> BRIEF: Each line holding the string "literka" is to be copied from the data.

> EXERCISE DATA:

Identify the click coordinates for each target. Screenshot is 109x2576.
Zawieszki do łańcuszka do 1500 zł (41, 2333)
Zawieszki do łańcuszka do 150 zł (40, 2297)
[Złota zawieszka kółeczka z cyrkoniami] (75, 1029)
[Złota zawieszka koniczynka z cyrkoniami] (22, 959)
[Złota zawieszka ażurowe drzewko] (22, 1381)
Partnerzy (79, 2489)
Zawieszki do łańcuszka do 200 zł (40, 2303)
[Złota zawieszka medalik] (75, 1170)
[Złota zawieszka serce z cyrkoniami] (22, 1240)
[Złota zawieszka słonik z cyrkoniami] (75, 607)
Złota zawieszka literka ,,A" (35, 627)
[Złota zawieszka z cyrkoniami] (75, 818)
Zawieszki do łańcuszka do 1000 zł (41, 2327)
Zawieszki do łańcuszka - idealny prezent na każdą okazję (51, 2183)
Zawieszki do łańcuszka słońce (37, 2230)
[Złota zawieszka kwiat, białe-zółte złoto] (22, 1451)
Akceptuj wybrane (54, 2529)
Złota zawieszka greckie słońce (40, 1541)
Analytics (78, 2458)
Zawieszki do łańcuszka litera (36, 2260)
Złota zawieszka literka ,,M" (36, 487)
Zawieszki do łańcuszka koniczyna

> RESULT OF THIS TASK:
Złota zawieszka literka ,,A" (35, 627)
Złota zawieszka literka ,,M" (36, 487)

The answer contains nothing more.